I-210 Cove Lane Interchange Improves Casino Access
A large geotechnical field exploration program for the design of 8,000 driven piles and 6 feet of settlement—on a fast-tracked schedule.
GeoEngineers completed a geotechnical engineering evaluation, design and construction monitoring for the new Interstate 210 (I-210) overpass of Cove Lane in Lake Charles, Louisiana. This fast-paced project required our team to mobilize five different drill rigs for explorations and staff from offices across the country in order to meet the schedule requirements.
The goal was a new interchange to raise I-210 and extend Cove Lane from a new roundabout at W. Prien Lake Road to connect with a new public roadway running below I-210 to the new Golden Nugget Casino. The project was funded by an intergovernmental cooperative agreement between the state Department of Transportation and Development (DOTD), Lake Charles-area governmental agencies, Ameristar Casinos, Inc. and others.
GeoEngineers provided a complete geotechnical investigation, including 128 explorations (43 drilled soil borings and 85 CPTs) to depths of 20 to 120 feet, and associated soil laboratory testing for the I-210 overpass structure with approach embankments and ramps. The proposed embankment overpass structure used a tight urban diamond configuration for the new Cove Lane interchange.

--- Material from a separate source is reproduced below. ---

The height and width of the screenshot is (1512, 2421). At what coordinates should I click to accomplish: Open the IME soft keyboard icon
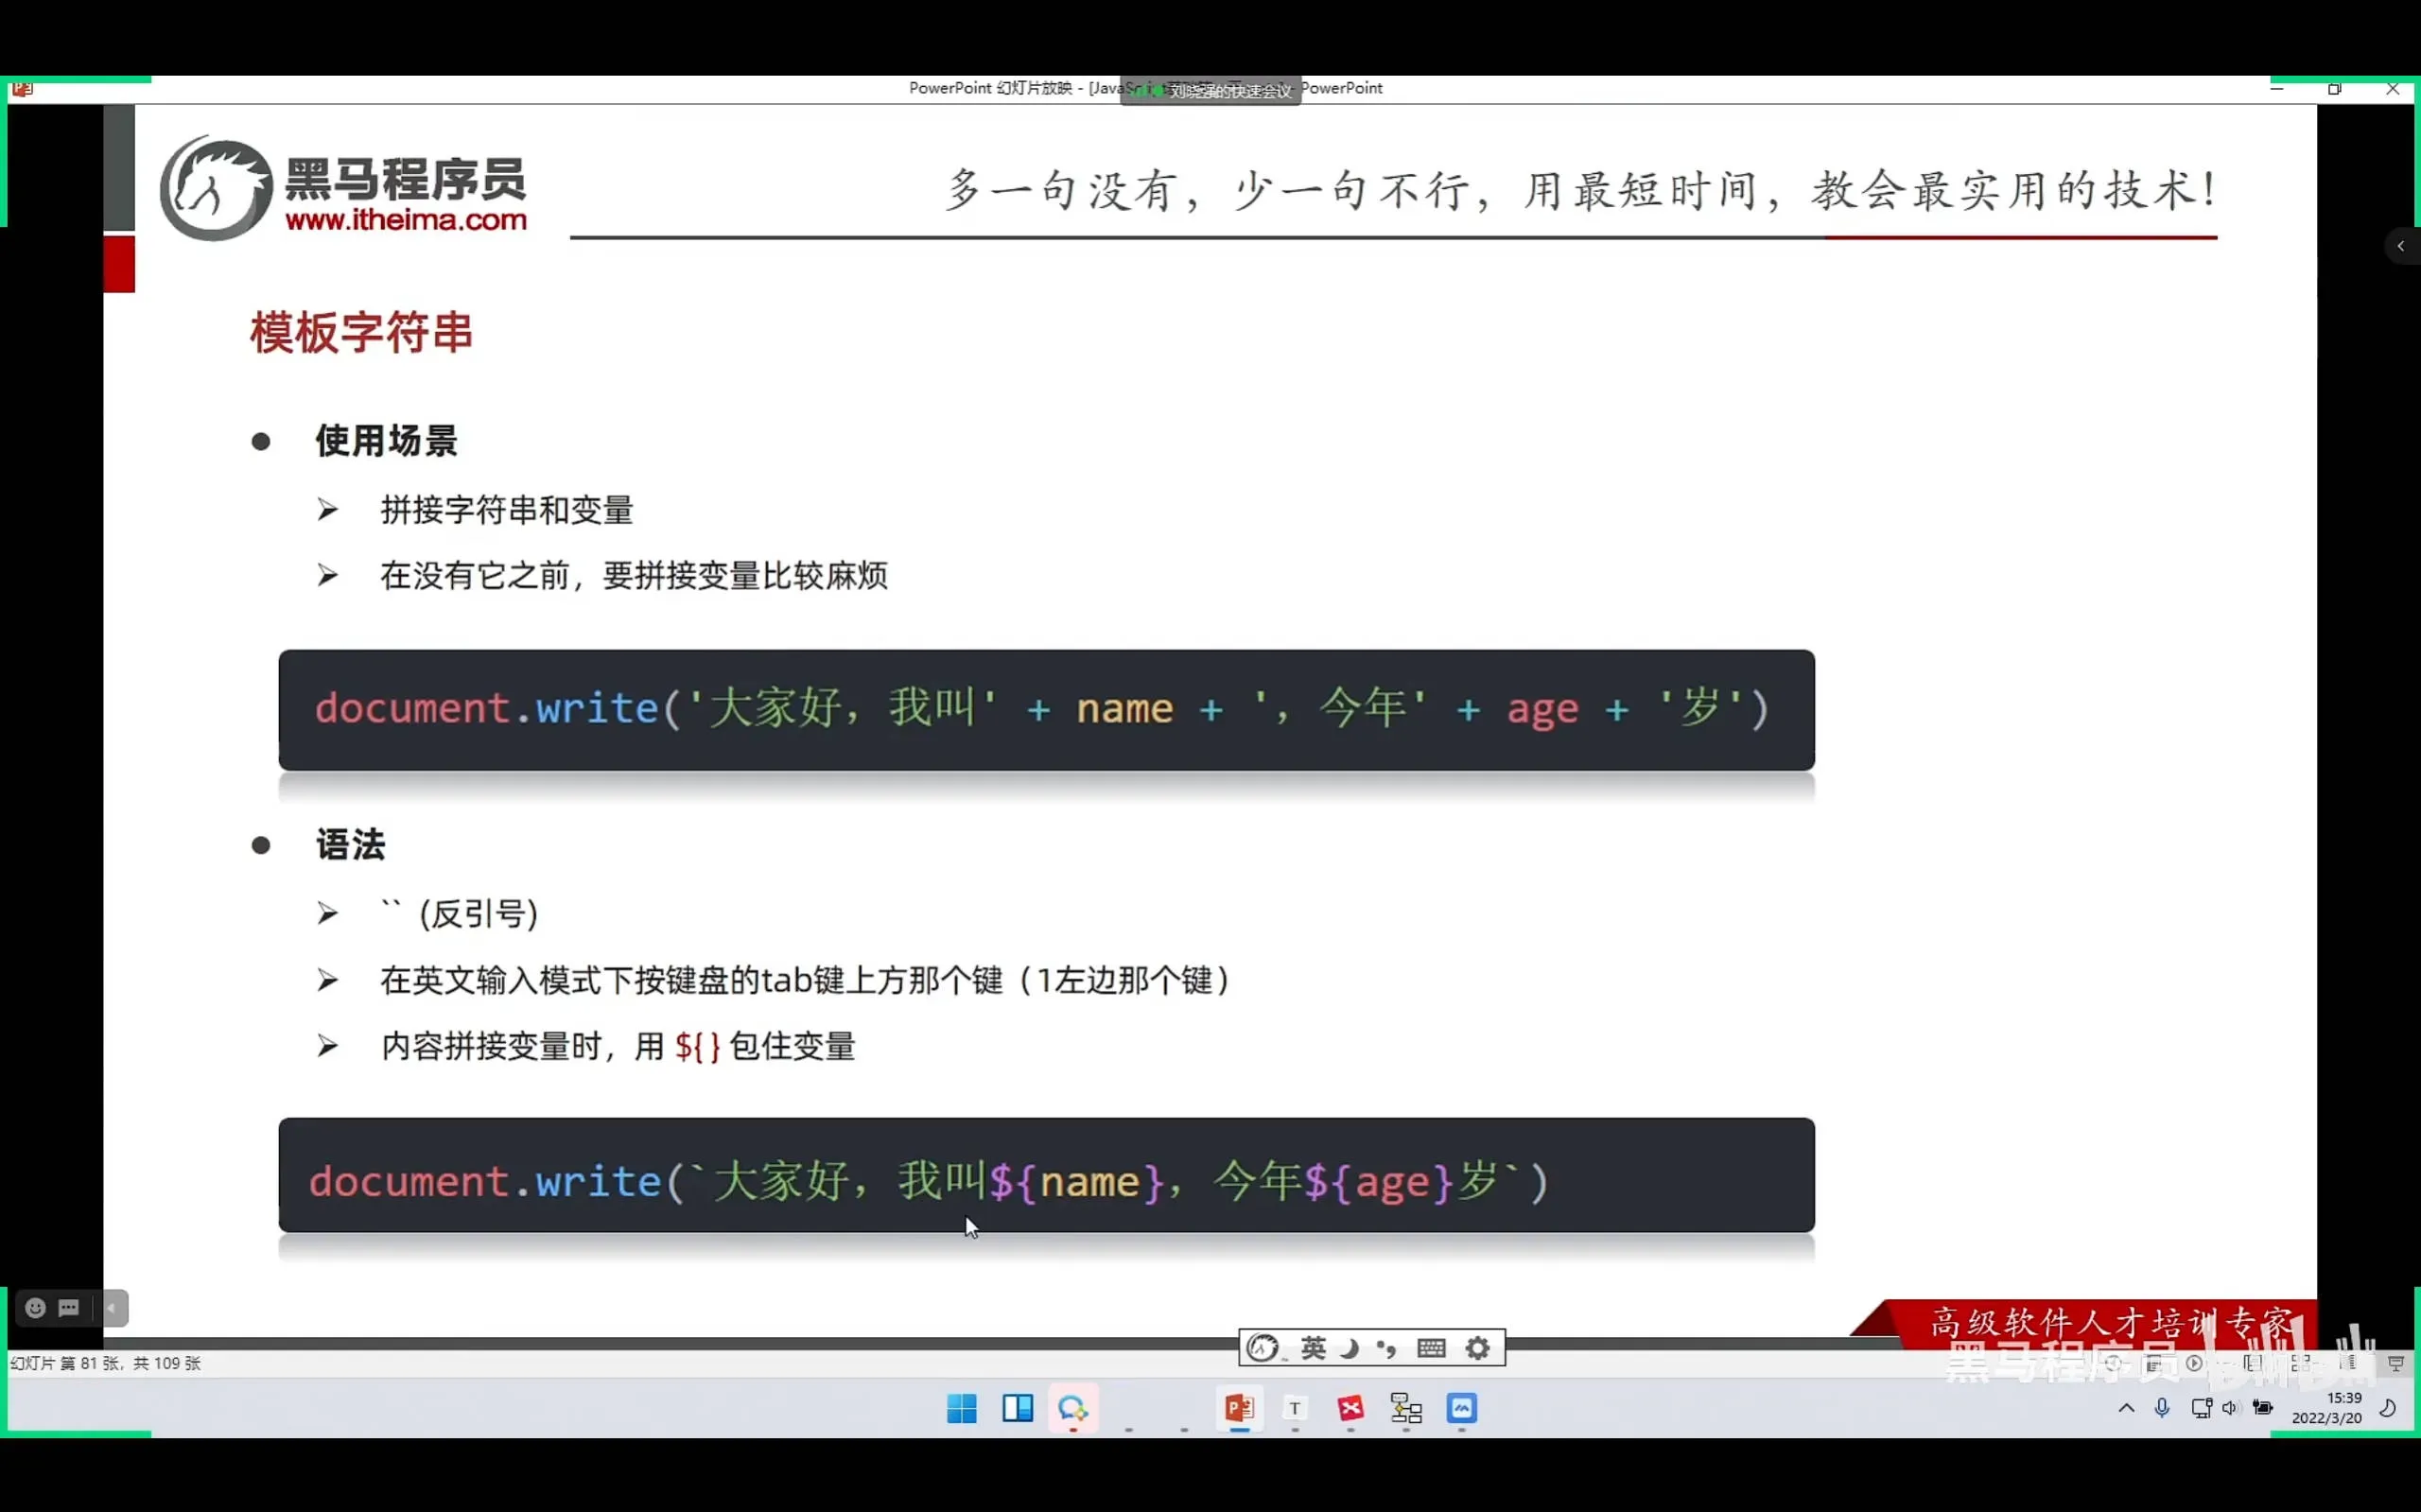pos(1431,1348)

The project was complicated by the historical meandering of the Calcasieu River, which created a widely varying subsurface geology. Our geotechnical engineers carefully analyzed the stability, differential settlement and other factors for geology ranging from over-consolidated Pleistocene clay to soft alluvial deposits.
The close proximity to live traffic throughout the project implementation caused an additional challenge. The team took extra measures to ensure the safety of everyone working on the project and members of the public using the roadways.

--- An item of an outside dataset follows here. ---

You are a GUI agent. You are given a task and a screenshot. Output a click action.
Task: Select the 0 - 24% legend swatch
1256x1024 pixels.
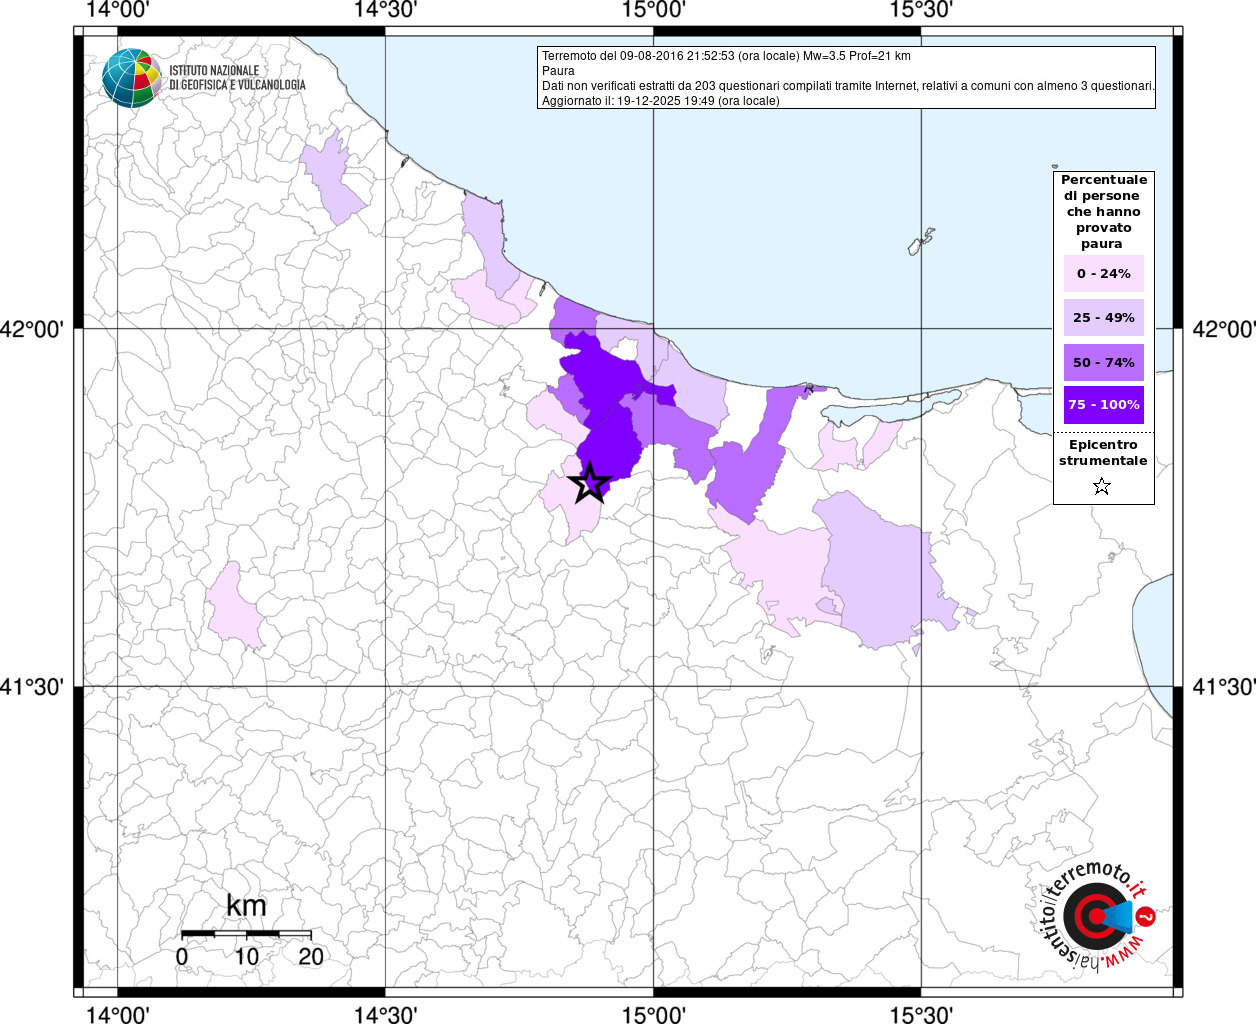(x=1103, y=274)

The team used Pile Driving Analyzer (PDA) equipment to evaluate and monitor installation of one in every 50 piles placed for acceptance of the over 8,000 driven piles. Careful data collection and record-keeping by GeoEngineers throughout the project proved useful to the DOTD and teaming partners.
Our engineers designed a staged 11-foot surcharge load with 60-foot wick drains over a soft portion of the project site, where I-210 exited to the Cline Canal Bridge, in order to speed up the settlement process and keep the fast-paced project on schedule.
The GeoEngineers’ team completed engineering analyses and provided design and recommendations for numerous portions of this large project, including:
- Concrete and asphalt pavement design sections.
- Driven timber and concrete pile capacities for the overpass structure, Cline Canal bridge and subgrade improvements below the embankments and ramps (in accordance with the American Association of State Highway and Transportation Officials’ Load and Resistance Factor Design specifications for highway bridges).
- Embankment settlement magnitudes and time rates.
- Mechanically stabilized earth (MSE) wall analyses for slope stability, sliding, bearing and overturning.
- Wick drain and surcharge design to reduce post-construction settlement.
- Staged loading of the Cline Canal embankment to reduce potential subgrade instability.